:: WORK REQUIRED ::
Exactly the lines from the opening of the records through the line containing "Task: Open the code editor sidebar icon" should be copied, with both included.

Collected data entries
== Segment start ==

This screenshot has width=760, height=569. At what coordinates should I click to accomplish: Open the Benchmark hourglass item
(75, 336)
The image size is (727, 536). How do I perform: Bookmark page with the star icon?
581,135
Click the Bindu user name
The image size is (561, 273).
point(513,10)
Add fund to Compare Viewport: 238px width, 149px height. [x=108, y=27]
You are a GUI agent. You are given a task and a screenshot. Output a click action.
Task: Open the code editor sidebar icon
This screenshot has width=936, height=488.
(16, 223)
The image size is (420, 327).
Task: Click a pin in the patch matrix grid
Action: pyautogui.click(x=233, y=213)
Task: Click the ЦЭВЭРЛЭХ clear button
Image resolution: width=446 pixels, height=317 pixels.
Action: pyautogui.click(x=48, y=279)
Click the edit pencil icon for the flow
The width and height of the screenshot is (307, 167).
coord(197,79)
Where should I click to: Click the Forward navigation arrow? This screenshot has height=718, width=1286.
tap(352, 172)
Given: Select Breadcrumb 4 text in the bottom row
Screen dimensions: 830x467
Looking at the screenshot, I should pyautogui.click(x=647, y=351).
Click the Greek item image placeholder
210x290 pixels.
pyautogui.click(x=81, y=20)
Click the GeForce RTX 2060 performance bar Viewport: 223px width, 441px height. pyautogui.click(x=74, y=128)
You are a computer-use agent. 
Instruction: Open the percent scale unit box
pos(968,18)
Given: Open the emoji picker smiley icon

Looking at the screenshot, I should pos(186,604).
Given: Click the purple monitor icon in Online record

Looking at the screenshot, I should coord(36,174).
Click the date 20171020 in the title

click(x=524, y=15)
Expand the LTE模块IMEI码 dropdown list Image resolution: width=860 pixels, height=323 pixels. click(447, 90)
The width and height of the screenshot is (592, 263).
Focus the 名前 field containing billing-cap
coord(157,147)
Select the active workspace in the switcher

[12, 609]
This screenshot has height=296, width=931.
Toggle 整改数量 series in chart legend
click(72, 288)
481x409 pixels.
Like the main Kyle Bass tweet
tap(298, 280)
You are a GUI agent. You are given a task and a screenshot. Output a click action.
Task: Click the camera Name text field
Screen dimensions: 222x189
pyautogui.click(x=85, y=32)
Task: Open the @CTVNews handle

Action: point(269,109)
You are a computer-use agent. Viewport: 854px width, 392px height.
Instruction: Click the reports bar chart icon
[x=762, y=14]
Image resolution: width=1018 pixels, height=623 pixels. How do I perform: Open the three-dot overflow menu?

== Segment end ==

:: EXERCISE SOLUTION ::
This screenshot has width=760, height=569. At what coordinates should I click to accomplish: Open the Benchmark hourglass item
(75, 336)
The image size is (727, 536). How do I perform: Bookmark page with the star icon?
581,135
Click the Bindu user name
The image size is (561, 273).
point(513,10)
Add fund to Compare Viewport: 238px width, 149px height. [x=108, y=27]
You are a GUI agent. You are given a task and a screenshot. Output a click action.
Task: Open the code editor sidebar icon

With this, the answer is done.